**What you need to do**:
Type out the data again. Keep every line exactly the same.

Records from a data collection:
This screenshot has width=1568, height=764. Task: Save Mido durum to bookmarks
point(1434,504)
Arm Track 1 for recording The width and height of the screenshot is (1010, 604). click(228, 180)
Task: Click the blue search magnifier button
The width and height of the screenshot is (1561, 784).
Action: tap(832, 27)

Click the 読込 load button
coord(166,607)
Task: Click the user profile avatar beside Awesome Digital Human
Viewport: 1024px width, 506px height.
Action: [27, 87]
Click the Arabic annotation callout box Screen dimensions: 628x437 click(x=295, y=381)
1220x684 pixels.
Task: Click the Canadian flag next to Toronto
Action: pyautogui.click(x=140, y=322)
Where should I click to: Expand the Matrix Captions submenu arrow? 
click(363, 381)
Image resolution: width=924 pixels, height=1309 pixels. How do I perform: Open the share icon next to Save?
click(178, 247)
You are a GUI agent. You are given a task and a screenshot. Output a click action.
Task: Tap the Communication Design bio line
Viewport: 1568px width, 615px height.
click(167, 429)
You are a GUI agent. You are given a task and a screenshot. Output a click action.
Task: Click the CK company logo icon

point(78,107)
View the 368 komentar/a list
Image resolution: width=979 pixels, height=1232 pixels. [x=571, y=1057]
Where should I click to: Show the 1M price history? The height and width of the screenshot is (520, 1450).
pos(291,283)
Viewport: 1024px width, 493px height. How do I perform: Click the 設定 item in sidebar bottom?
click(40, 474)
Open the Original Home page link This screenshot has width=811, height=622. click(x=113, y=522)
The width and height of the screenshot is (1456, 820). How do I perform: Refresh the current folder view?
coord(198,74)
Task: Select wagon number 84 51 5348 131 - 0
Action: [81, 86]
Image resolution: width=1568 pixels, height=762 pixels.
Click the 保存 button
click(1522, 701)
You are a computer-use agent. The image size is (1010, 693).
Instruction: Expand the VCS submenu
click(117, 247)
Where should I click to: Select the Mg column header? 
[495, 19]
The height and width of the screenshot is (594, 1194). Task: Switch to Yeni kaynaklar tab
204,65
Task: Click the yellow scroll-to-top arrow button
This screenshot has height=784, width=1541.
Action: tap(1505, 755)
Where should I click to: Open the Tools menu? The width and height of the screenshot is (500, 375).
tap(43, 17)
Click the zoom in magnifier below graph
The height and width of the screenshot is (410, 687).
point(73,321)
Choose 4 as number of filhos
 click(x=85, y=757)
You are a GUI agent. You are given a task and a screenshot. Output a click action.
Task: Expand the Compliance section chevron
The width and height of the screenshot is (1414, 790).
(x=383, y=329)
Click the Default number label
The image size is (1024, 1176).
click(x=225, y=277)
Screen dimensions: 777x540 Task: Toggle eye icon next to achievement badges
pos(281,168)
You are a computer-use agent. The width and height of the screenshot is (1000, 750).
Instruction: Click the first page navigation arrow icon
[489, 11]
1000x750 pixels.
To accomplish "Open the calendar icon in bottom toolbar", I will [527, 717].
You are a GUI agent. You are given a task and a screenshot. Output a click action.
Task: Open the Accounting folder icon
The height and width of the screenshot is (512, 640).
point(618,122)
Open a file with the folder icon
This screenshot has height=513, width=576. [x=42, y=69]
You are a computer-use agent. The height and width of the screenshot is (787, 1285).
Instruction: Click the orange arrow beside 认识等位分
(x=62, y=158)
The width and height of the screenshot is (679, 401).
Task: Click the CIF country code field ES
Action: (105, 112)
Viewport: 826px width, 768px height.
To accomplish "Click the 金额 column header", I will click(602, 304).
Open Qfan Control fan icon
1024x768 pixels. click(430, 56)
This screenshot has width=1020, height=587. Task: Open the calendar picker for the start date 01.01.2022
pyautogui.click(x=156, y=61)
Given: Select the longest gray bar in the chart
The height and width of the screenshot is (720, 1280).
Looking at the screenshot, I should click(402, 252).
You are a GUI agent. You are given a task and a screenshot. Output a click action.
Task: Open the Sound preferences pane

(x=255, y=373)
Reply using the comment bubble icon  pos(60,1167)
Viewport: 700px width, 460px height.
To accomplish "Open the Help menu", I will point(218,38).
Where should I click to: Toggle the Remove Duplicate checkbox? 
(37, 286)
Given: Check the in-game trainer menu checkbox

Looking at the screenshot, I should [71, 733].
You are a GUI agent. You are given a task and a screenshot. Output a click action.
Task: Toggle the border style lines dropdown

**Response to the task**:
This screenshot has width=1568, height=764. Task: Save Mido durum to bookmarks
point(1434,504)
Arm Track 1 for recording The width and height of the screenshot is (1010, 604). click(228, 180)
Task: Click the blue search magnifier button
The width and height of the screenshot is (1561, 784).
Action: tap(832, 27)

Click the 読込 load button
coord(166,607)
Task: Click the user profile avatar beside Awesome Digital Human
Viewport: 1024px width, 506px height.
Action: [27, 87]
Click the Arabic annotation callout box Screen dimensions: 628x437 click(x=295, y=381)
1220x684 pixels.
Task: Click the Canadian flag next to Toronto
Action: pyautogui.click(x=140, y=322)
Where should I click to: Expand the Matrix Captions submenu arrow? 
click(363, 381)
Image resolution: width=924 pixels, height=1309 pixels. How do I perform: Open the share icon next to Save?
click(178, 247)
You are a GUI agent. You are given a task and a screenshot. Output a click action.
Task: Tap the Communication Design bio line
Viewport: 1568px width, 615px height.
click(167, 429)
You are a GUI agent. You are given a task and a screenshot. Output a click action.
Task: Click the CK company logo icon

point(78,107)
View the 368 komentar/a list
Image resolution: width=979 pixels, height=1232 pixels. [x=571, y=1057]
Where should I click to: Show the 1M price history? The height and width of the screenshot is (520, 1450).
pos(291,283)
Viewport: 1024px width, 493px height. How do I perform: Click the 設定 item in sidebar bottom?
click(40, 474)
Open the Original Home page link This screenshot has width=811, height=622. click(x=113, y=522)
The width and height of the screenshot is (1456, 820). How do I perform: Refresh the current folder view?
coord(198,74)
Task: Select wagon number 84 51 5348 131 - 0
Action: [81, 86]
Image resolution: width=1568 pixels, height=762 pixels.
Click the 保存 button
click(1522, 701)
You are a computer-use agent. The image size is (1010, 693).
Instruction: Expand the VCS submenu
click(117, 247)
Where should I click to: Select the Mg column header? 
[495, 19]
The height and width of the screenshot is (594, 1194). Task: Switch to Yeni kaynaklar tab
204,65
Task: Click the yellow scroll-to-top arrow button
This screenshot has height=784, width=1541.
Action: tap(1505, 755)
Where should I click to: Open the Tools menu? The width and height of the screenshot is (500, 375).
tap(43, 17)
Click the zoom in magnifier below graph
The height and width of the screenshot is (410, 687).
point(73,321)
Choose 4 as number of filhos
 click(x=85, y=757)
You are a GUI agent. You are given a task and a screenshot. Output a click action.
Task: Expand the Compliance section chevron
The width and height of the screenshot is (1414, 790).
(x=383, y=329)
Click the Default number label
The image size is (1024, 1176).
click(x=225, y=277)
Screen dimensions: 777x540 Task: Toggle eye icon next to achievement badges
pos(281,168)
You are a computer-use agent. The width and height of the screenshot is (1000, 750).
Instruction: Click the first page navigation arrow icon
[489, 11]
1000x750 pixels.
To accomplish "Open the calendar icon in bottom toolbar", I will [527, 717].
You are a GUI agent. You are given a task and a screenshot. Output a click action.
Task: Open the Accounting folder icon
The height and width of the screenshot is (512, 640).
point(618,122)
Open a file with the folder icon
This screenshot has height=513, width=576. [x=42, y=69]
You are a computer-use agent. The height and width of the screenshot is (787, 1285).
Instruction: Click the orange arrow beside 认识等位分
(x=62, y=158)
The width and height of the screenshot is (679, 401).
Task: Click the CIF country code field ES
Action: (105, 112)
Viewport: 826px width, 768px height.
To accomplish "Click the 金额 column header", I will click(602, 304).
Open Qfan Control fan icon
1024x768 pixels. click(430, 56)
This screenshot has width=1020, height=587. Task: Open the calendar picker for the start date 01.01.2022
pyautogui.click(x=156, y=61)
Given: Select the longest gray bar in the chart
The height and width of the screenshot is (720, 1280).
Looking at the screenshot, I should click(402, 252).
You are a GUI agent. You are given a task and a screenshot. Output a click action.
Task: Open the Sound preferences pane

(x=255, y=373)
Reply using the comment bubble icon  pos(60,1167)
Viewport: 700px width, 460px height.
To accomplish "Open the Help menu", I will point(218,38).
Where should I click to: Toggle the Remove Duplicate checkbox? 
(37, 286)
Given: Check the in-game trainer menu checkbox

Looking at the screenshot, I should [71, 733].
You are a GUI agent. You are given a task and a screenshot. Output a click action.
Task: Toggle the border style lines dropdown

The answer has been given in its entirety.